By default, the HDFS block size is 128MB for Hadoop 2.X. Sometimes, we may want to change this default block size for optimization purposes. When this configuration is successfully updated, all the new files will be saved into blocks of this size. Ensure that these changes do not affect the files that are already present in HDFS; their block size will be defined at the time being copied.

Setting the HDFS block size for a specific file in a cluster

In this recipe, we are going to take a look at how to set the block size for a specific file only.

Getting ready

To perform this recipe, you should already have a running Hadoop cluster.

How to do it...

In the previous recipe, we learned how to change the block size at the cluster level. But this is not always required. HDFS provides us with the facility to set the block size for a single file as well. The following command copies a file called myfile to HDFS, setting the block size to 1MB:

hadoop fs -Ddfs.block.size=1048576  -put /home/ubuntu/myfile /

Once the file is copied, you can verify whether the block size is set to 1MB and has been broken into exact chunks:

hdfs fsck -blocks /myfile
    Connecting to namenode via 
    http://localhost:50070/fsck?ugi=ubuntu&blocks=1&path=%2Fmyfile
    FSCK started by ubuntu (auth:SIMPLE) from /127.0.0.1 for path 
    /myfile at Thu Oct 29 14:58:00 UTC 2015
    .Status: HEALTHY
    Total size:    17276808 B
    Total dirs:    0
    Total files:   1
    Total symlinks:                0
    Total blocks (validated):      17 (avg. block size 1016282 B)
    Minimally replicated blocks:   17 (100.0 %)
    Over-replicated blocks:        0 (0.0 %)
    Under-replicated blocks:       0 (0.0 %)
    Mis-replicated blocks:         0 (0.0 %)
    Default replication factor:    1
    Average block replication:     1.0
    Corrupt blocks:                0
    Missing replicas:              0 (0.0 %)
    Number of data-nodes:          3
    Number of racks:               1
    FSCK ended at Thu Oct 29 14:58:00 UTC 2015 in 2 milliseconds

    The filesystem under path '/myfile' is HEALTHY

How it works...

When we specify the block size at the time of copying a file, it overwrites the default block size and copies the file to HDFS by breaking the file into chunks of a given size. Generally, these modifications are made in order to perform other optimizations. Make sure you make these changes, and you are aware of their consequences. If the block size isn't adequate enough, it will increase the parallelization, but it will also increase the load on NameNode as it would have more entries in FSImage. On the other hand, if the block size is too big, then it will reduce the parallelization and degrade the processing performance.

- _DATA PROVIDED_
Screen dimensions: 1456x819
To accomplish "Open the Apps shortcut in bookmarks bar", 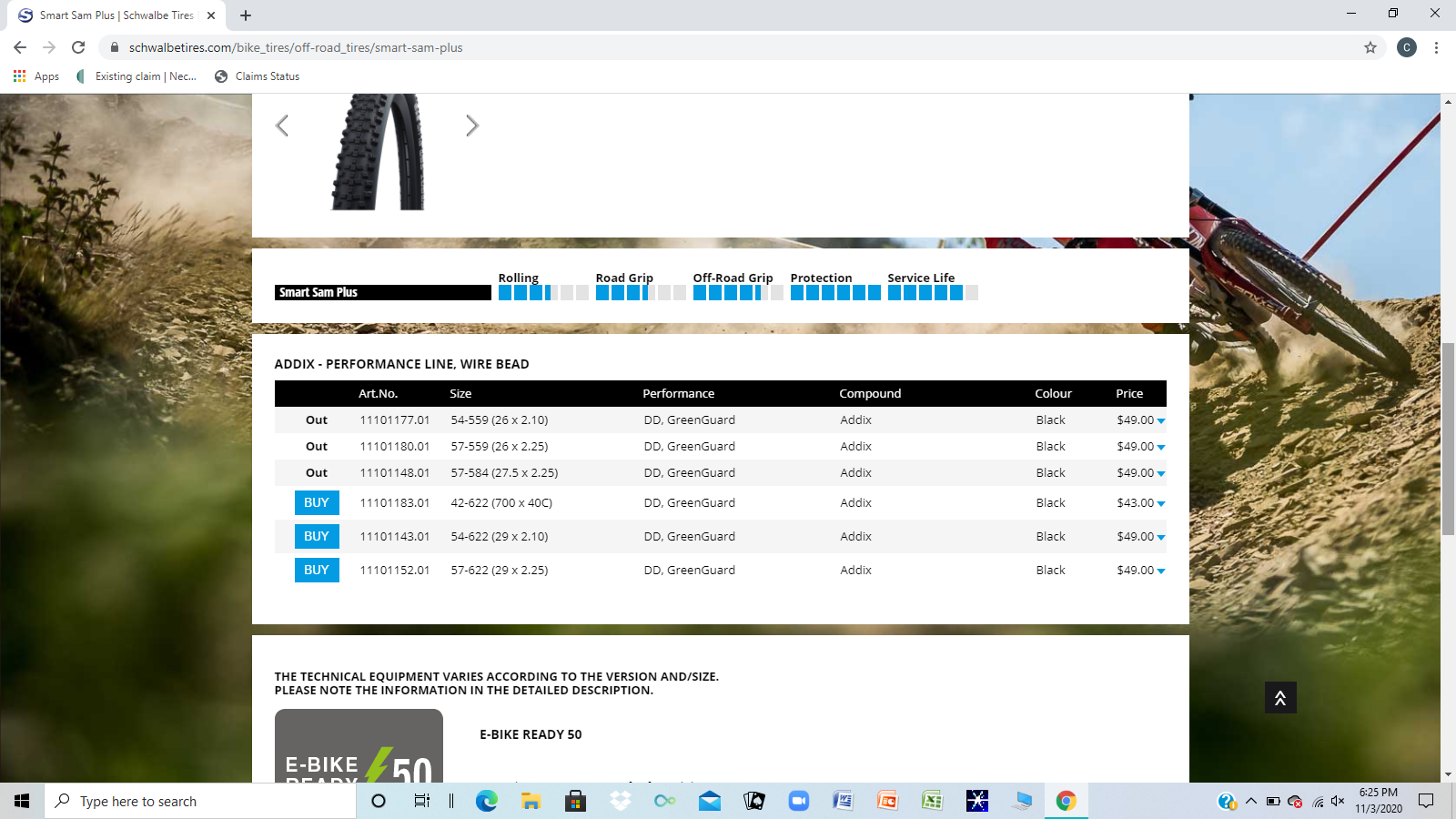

- _EXERCISE_
Resume the HDFS block size text from its last sentence onward. The material that comes after the HDFS block size text is separate from it.

- _OUTPUT FOR THIS EXERCISE_
Enabling transparent encryption for HDFS

When handling sensitive data, it is always important to consider the security measures. Hadoop allows us to encrypt sensitive data that's present in HDFS. In this recipe, we are going to see how to encrypt data in HDFS.

Getting ready

To perform this recipe, you should already have a running Hadoop cluster.

How to do it...

For many applications that hold sensitive data, it is very important to adhere to standards such as PCI, HIPPA, FISMA, and so on. To enable this, HDFS provides a utility called encryption zone where we can create a directory in it so that data is encrypted on writes and decrypted on read.

To use this encryption facility, we first need to enable Hadoop Key Management Server (KMS):

/usr/local/hadoop/sbin/kms.sh start

This would start KMS in the Tomcat web server.

Next, we need to append the following properties in core-site.xml and hdfs-site.xml.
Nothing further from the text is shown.